Several strengths and limitations of our study have to be taken into account. The main strength is that the study is based on a very comprehensive health care claims database which covers a large and geographically diverse Swiss population and allows for a good and low cost monitoring of diabetes occurrence. Since we additionally performed an extrapolation of our estimates to the general adult population, we regard our results as being representative for the prevalence, incidence, mortality and cost of diabetes for Switzerland.
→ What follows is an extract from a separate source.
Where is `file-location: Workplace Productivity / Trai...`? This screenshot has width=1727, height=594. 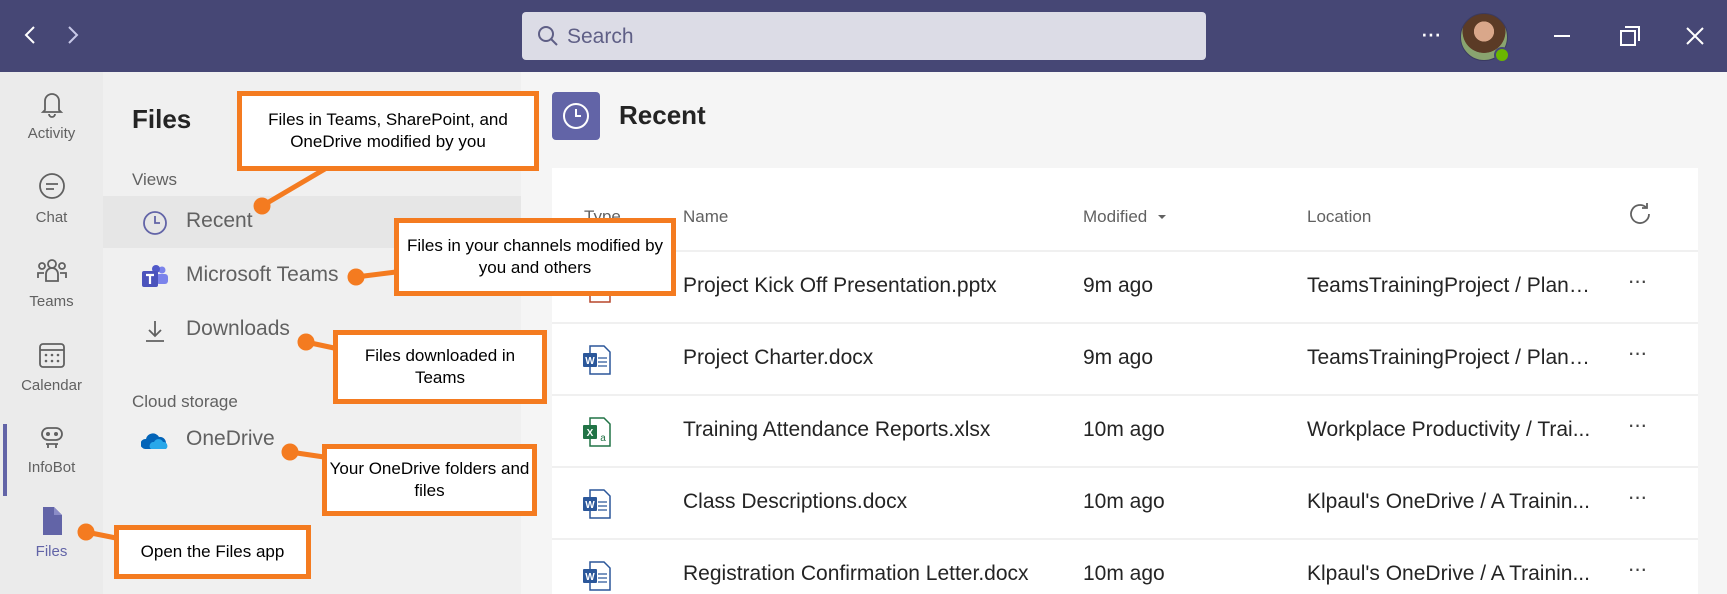 file-location: Workplace Productivity / Trai... is located at coordinates (1452, 430). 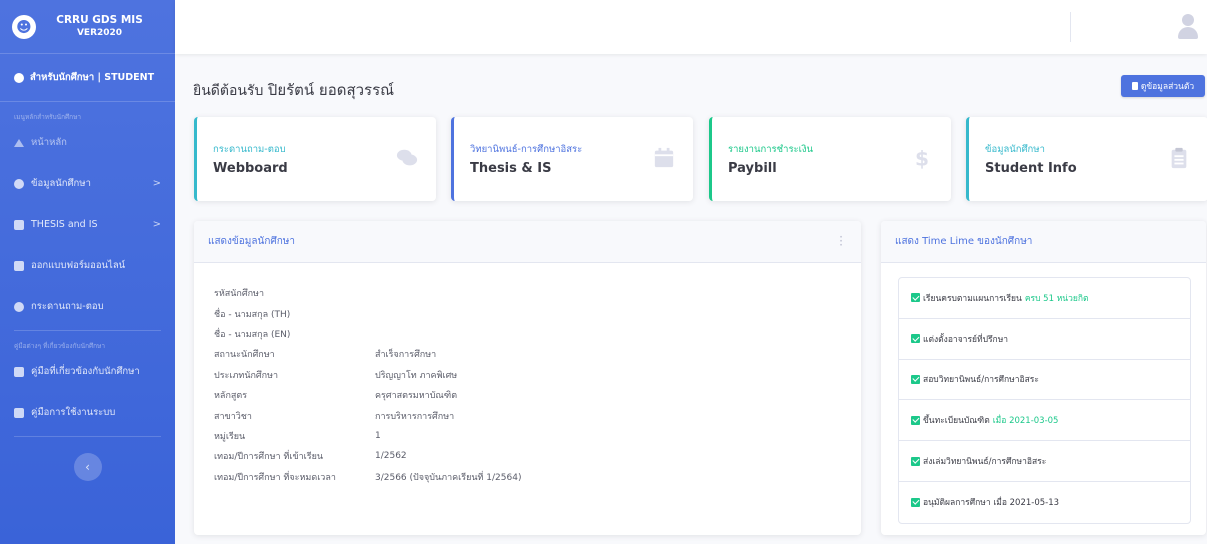 I want to click on calendar-icon, so click(x=664, y=158).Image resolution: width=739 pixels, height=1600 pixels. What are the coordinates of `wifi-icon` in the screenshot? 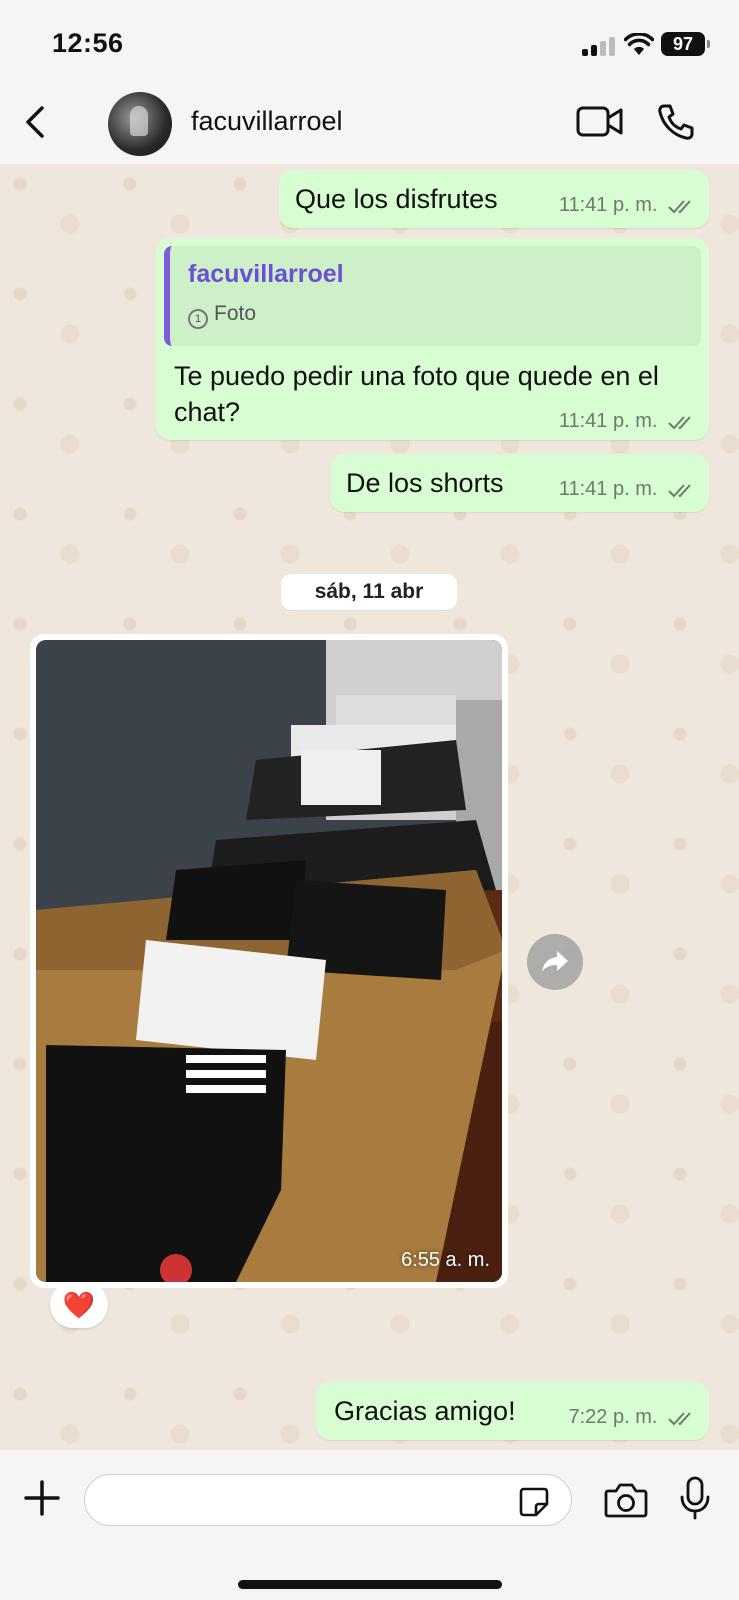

The study also has several limitations. First, the number of patients with diabetes may be biased, because clinical diagnoses (e.g., ICD-10) were not available. Additionally, our prevalence might be underestimated. Undiagnosed persons with diabetes, patients with lifestyle-treatment and patients with diabetes who were non-adherent to their medication could not be included in the study. However, diagnoses based on dispended medications are a valid proxy for medical diagnoses and widely used in epidemiological and outcomes research to assess prevalence[14, 16]. Second, cost estimates may be slightly too low as about 3% of the used claims were not paid by the health insurer but directly by the patient (out-of-pocket). Third, our cost estimates might be slightly overestimated, since the data do not allow a distinction between the costs of the treatment of diabetes solely and the costs of its major comorbidities. Further research is needed to estimate the costs of diabetes considering the occurrence of diabetes specific complications such as cardiovascular diseases. A fourth limitation of this study is that incidence trend estimations are not completely representative of the general population, because our cohort only included continuously enrolled patients; persons newly insured during the observation period were not covered. Since we have more or less high fluctuations in our stock of insured persons over the years, we assumed to have a switching bias in calculating the incidence. However, to define a consistent cohort of persons and to follow them over several years it is a very common and frequently used method to determine trends in diseases. Cohort studies are very important in giving us a lot of epidemiological information. Using this study design allows us to see what happens to them with diabetes as well as to see who will develop a new disease. We are able to follow the patients and thus to assess the incidence and its trend.

Conclusions

In conclusion, this study shows a high medical and economic impact of diabetes mellitus. The prevalence and costs of diabetes in Switzerland increased substantially between 2006 and 2011. These findings highlight the need for improvements in prevention and early intervention of diabetes mellitus. Effective strategies should be developed to manage patients with chronic conditions and to optimize resource allocations in health service delivery systems of those with diabetes.